That the point of this is not merely to lament parochialism is apparent when we come to De Fontenay's constructive alternative to what she perceives as the inhumanity of extending rights to animals. She puts her confidence in fellow-feeling, in a pathocentrism, in which the vulnerability and suffering that one shares with animals becomes the basis of one's moral outlook (p. 67; 108). The claim is substantive, though it has been raised by others before (Cora Diamond, Martha Nussbaum and even Derrida). But to suggest that such awareness of shared pain can substitute for more principled approaches -- as De Fontenay does -- is to regressively return animal ethics into an extension of sentimental care for animals. It is (arguably) the lasting collective achievement of animal ethics from Singer on to show that the treatment of animals should not be limited to momentary spurts of compassion for cute and furry animals. Animal ethics should, rather, offer a conceptually disciplined framework through which moral restrictions on what may be institutionally done to members of other species can be evaluated and generated. Even brief familiarity with the literature that seems to have been systematically kept out of France, would have brought home to De Fontenay the way the animal debate no longer revolves around how someone happens to feel, but has been forcefully imported into the moral vocabulary that is used in human-to-human contexts, questioning the justification of excluding animals from some such applications. She would have also no doubt realized the moral danger of limiting oneself to awareness of a shared mortality and weakness, and that, important as this awareness is, restricting oneself to such confessions risks suppressing a much more far-reaching reform that may be called for.

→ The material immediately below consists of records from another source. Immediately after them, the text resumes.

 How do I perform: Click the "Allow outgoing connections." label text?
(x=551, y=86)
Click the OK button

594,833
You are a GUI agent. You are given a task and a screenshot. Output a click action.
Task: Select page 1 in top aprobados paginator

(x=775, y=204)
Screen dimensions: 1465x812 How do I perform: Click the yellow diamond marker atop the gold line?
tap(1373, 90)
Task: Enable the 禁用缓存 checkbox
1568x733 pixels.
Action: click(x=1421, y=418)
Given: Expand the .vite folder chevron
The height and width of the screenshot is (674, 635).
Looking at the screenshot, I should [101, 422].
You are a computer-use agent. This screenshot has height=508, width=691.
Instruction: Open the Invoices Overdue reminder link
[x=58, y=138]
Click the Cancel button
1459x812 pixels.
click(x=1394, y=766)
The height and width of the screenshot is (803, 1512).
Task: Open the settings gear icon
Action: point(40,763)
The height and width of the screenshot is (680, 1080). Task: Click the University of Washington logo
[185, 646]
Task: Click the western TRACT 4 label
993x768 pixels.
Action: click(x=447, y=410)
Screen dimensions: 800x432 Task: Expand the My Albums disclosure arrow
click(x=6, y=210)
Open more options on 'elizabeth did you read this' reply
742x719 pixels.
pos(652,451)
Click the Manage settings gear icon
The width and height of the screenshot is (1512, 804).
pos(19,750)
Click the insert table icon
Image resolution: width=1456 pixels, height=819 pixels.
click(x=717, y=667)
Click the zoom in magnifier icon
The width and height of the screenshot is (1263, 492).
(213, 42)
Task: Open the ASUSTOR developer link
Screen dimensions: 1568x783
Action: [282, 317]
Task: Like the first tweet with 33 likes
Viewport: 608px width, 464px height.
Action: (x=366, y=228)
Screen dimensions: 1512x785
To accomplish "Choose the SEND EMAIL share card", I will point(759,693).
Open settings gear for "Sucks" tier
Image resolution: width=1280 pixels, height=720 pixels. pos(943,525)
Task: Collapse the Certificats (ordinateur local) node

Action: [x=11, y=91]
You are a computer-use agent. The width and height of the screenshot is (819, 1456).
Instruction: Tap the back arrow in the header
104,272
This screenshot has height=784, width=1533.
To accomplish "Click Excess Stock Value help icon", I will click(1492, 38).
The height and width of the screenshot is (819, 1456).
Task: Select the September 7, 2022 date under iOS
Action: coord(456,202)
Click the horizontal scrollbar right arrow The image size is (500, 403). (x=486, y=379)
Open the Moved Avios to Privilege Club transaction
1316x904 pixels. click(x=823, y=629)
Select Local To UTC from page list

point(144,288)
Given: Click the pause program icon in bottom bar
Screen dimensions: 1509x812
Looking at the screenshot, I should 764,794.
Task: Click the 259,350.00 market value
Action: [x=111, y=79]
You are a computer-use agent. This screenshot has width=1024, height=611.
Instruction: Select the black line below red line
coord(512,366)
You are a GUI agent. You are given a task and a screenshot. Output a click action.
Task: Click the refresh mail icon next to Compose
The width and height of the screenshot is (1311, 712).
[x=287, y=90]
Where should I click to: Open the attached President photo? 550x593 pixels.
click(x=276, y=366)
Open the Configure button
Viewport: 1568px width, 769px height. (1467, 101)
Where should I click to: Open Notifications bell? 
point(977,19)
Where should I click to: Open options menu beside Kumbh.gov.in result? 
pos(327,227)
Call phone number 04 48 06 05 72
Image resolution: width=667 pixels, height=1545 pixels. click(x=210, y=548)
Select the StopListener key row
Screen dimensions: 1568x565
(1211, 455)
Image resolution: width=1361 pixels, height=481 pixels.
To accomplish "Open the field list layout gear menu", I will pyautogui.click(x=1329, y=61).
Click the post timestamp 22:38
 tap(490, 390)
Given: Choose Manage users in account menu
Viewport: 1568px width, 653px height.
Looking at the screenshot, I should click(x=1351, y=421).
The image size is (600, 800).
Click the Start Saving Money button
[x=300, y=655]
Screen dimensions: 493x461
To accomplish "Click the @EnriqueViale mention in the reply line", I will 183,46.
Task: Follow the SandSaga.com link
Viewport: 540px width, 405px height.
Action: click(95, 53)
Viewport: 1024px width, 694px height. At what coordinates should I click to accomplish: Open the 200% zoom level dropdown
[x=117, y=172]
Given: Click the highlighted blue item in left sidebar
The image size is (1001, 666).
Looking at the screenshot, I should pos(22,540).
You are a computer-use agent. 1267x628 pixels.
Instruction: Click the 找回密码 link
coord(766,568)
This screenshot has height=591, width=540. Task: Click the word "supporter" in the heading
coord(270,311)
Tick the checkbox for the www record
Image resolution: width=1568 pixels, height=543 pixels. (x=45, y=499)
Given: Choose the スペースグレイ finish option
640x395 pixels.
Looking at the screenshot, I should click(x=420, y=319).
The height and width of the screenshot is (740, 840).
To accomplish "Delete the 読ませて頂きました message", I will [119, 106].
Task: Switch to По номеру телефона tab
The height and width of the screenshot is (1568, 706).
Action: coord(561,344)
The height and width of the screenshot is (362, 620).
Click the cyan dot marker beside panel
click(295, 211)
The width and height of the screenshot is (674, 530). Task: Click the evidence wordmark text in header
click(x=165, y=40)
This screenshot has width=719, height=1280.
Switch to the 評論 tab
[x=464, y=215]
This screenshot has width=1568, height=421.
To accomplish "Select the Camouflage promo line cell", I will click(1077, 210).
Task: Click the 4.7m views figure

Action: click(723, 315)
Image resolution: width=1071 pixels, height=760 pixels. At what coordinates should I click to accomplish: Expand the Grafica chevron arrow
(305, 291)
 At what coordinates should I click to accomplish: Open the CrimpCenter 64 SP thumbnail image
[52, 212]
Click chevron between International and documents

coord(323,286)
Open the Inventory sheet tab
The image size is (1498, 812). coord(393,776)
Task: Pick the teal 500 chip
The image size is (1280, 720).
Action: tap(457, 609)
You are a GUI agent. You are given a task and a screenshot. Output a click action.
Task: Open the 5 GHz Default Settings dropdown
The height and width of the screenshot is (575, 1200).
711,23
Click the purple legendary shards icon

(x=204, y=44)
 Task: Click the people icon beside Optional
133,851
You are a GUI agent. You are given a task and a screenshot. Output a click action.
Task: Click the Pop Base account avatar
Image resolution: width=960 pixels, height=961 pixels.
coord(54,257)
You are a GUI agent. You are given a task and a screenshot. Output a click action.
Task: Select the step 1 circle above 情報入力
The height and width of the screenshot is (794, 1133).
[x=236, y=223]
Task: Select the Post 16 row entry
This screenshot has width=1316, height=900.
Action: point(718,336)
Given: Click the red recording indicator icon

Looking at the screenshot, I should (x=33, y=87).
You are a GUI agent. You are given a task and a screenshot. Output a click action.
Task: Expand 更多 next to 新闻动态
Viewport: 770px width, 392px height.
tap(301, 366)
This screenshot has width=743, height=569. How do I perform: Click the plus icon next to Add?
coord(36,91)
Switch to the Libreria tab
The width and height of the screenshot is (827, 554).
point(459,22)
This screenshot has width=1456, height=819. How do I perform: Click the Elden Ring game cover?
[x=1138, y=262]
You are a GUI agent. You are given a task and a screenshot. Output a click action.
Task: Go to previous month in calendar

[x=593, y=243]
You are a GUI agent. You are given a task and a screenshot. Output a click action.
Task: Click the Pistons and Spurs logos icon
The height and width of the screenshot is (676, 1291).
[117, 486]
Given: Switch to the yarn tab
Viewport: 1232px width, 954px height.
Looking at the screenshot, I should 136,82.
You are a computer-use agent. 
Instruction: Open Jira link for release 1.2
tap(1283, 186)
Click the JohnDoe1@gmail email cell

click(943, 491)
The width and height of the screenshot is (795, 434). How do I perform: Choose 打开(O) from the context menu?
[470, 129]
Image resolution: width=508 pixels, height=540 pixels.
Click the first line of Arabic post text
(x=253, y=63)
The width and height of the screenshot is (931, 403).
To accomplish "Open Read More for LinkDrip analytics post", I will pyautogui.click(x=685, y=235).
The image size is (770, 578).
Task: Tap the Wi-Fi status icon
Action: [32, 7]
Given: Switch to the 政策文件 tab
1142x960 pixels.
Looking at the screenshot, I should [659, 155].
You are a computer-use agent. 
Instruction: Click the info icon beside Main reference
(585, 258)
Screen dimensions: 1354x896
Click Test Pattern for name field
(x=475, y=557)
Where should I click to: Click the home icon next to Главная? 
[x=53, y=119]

The book is part of The University of Minnesota Press Posthumanities series, edited by Cary Wolfe. The series is an important initiative, since it establishes a forum for continental-inspired thoughts on animals. Such a platform is valuable, because, despite (justified) reservations regarding its rhetoric and the pervasive suspicion of pseudo-profoundity, some of the work published in France has provided a keen and sensitive understanding of the interpenetration of material conditions and conceptual networks, of ideas and ideology, of practices and self-identification, of ethics and forms of exclusion and disempowerment, and of the evasive modalities of complaint and the varieties of unregistered suffering. These insights are potentially world-transforming moral achievements, and they should inform and shape pro-animal intervention. A lasting contribution coming from this tradition, one that the Posthumanities series should seek out and enable, would meaningfully integrate such insights with what has been achieved in another substantial philosophical tradition. Dismissal and polarizing one's readership into clearly bounded sub-disciplinary affiliations is short-sighted, is likely to be intellectually flawed, and is ultimately detrimental to animals.